Level Up: Real Model, Real Dataset
Let's upgrade to a proper computer vision experiment:
trainer:
_target_: pytorch_lightning.Trainer
max_epochs: 10
system:
_target_: lighter.System
model:
_target_: torchvision.models.resnet18 # Real CNN!
num_classes: 10
criterion:
_target_: torch.nn.CrossEntropyLoss
optimizer:
_target_: torch.optim.Adam
params: "$@system#model.parameters()"
lr: 0.001
dataloaders:
train:
_target_: torch.utils.data.DataLoader
batch_size: 32
shuffle: true
num_workers: 4 # Parallel data loading
dataset:
_target_: torchvision.datasets.CIFAR10
root: ./data
train: true
download: true
transform:
_target_: torchvision.transforms.Compose
transforms:
- _target_: torchvision.transforms.RandomHorizontalFlip
- _target_: torchvision.transforms.RandomCrop
size: 32
padding: 4
- _target_: torchvision.transforms.ToTensor
- _target_: torchvision.transforms.Normalize
mean: [0.4914, 0.4822, 0.4465]
std: [0.2470, 0.2435, 0.2616]
val:
_target_: torch.utils.data.DataLoader
batch_size: 64
shuffle: false
num_workers: 4
dataset:
_target_: torchvision.datasets.CIFAR10
root: ./data
train: false
download: true
transform:
_target_: torchvision.transforms.Compose
transforms:
- _target_: torchvision.transforms.ToTensor
- _target_: torchvision.transforms.Normalize
mean: [0.4914, 0.4822, 0.4465]
std: [0.2470, 0.2435, 0.2616]
Run it:
You're now training ResNet-18 on CIFAR-10 with data augmentation, validation splits, and parallel data loading. All from config!

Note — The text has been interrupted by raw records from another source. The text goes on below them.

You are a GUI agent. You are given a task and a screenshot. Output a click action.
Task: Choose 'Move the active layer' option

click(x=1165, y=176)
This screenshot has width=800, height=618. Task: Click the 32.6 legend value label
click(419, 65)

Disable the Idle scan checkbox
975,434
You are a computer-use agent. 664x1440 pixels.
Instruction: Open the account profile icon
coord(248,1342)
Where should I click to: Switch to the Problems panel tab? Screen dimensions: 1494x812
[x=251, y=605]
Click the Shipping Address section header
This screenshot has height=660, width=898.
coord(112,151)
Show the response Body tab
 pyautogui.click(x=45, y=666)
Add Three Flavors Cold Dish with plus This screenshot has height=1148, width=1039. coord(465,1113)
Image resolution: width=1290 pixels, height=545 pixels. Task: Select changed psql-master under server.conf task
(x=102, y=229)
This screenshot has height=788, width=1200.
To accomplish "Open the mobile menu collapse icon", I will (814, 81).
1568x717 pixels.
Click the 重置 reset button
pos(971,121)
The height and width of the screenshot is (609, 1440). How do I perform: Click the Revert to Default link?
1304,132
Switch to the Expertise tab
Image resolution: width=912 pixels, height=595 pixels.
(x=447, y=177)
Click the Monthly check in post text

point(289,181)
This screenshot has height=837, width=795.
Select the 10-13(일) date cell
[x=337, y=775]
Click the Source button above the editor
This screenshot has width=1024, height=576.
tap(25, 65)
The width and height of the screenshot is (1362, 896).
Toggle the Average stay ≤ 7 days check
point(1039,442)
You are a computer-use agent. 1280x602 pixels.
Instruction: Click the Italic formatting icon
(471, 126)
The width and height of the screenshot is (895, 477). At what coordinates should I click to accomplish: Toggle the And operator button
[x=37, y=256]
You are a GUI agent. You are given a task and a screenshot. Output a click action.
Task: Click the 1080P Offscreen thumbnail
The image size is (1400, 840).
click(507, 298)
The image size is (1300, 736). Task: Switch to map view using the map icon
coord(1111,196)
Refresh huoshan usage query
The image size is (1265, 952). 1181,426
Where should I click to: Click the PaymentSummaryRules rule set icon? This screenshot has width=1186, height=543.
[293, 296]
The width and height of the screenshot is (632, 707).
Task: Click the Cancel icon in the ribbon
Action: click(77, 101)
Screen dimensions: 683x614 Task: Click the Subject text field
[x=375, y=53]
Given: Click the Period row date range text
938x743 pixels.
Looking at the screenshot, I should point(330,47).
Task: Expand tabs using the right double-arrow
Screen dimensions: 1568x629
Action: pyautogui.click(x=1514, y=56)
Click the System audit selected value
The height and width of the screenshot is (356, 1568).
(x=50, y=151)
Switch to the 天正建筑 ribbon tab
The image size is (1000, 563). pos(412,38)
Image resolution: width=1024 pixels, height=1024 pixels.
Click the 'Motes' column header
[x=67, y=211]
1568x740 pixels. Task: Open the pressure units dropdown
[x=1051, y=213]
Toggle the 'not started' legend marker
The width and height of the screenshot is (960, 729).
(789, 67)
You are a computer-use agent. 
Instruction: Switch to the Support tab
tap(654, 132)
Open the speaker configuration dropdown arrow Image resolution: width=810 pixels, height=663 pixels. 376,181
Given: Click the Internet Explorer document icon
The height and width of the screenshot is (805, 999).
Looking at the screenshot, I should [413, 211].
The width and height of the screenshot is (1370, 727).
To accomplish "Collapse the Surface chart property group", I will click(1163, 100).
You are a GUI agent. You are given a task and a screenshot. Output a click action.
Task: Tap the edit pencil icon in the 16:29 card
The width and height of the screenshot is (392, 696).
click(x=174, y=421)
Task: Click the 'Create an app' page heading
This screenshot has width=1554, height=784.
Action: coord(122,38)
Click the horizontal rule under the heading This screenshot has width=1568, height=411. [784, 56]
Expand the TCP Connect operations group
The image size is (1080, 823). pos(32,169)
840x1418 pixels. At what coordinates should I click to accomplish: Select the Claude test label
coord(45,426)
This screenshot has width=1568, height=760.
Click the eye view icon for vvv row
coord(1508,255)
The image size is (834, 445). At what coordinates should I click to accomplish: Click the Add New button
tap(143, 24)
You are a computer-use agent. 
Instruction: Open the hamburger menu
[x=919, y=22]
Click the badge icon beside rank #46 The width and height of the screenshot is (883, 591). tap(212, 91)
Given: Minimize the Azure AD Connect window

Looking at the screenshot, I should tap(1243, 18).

Quick Reference: The Syntax
You've learned the essential syntax. Here's your cheat sheet:
| Symbol | Meaning | Example |
|---|---|---|
_target_ |
Which class to instantiate | _target_: torch.nn.Linear |
@ |
Reference to instantiated object | "@system#model" |
$ |
Execute Python expression | "$@system#model.parameters()" |
# |
Navigate config hierarchy | system#optimizer#lr |
. |
Access Python attributes | model.parameters() |
The pattern to remember:
You're Now a Lighter User! 🚀
In 15 minutes, you've learned to:
- ✅ Write declarative YAML configs instead of boilerplate Python
- ✅ Use
_target_to instantiate any Python class - ✅ Connect components with
@references - ✅ Override hyperparameters from the command line
- ✅ Train real models on real datasets
What's Next?
You're ready for more advanced topics:
Continue Learning
- Image Classification Tutorial - Build a complete project with validation, callbacks, and logging
- Configuration Guide - Deep dive into advanced config patterns
- Adapters - Lighter's secret weapon for task-agnostic training
Quick Tips
- Stuck? Check the Troubleshooting Guide
- Questions? See the FAQ
- Coming from PyTorch Lightning? Read the Migration Guide
Try These Next
# Add TensorBoard logging
lighter fit config.yaml \
--trainer#logger#_target_=pytorch_lightning.loggers.TensorBoardLogger \
--trainer#logger#save_dir=logs
# Use multiple GPUs
lighter fit config.yaml --trainer#devices=2
# Enable mixed precision training
lighter fit config.yaml --trainer#precision="16-mixed"
Welcome to config-driven deep learning! 🎉
You're no longer writing boilerplate - you're declaring experiments. Every change is traceable, every run is reproducible, and every experiment is just a YAML file away.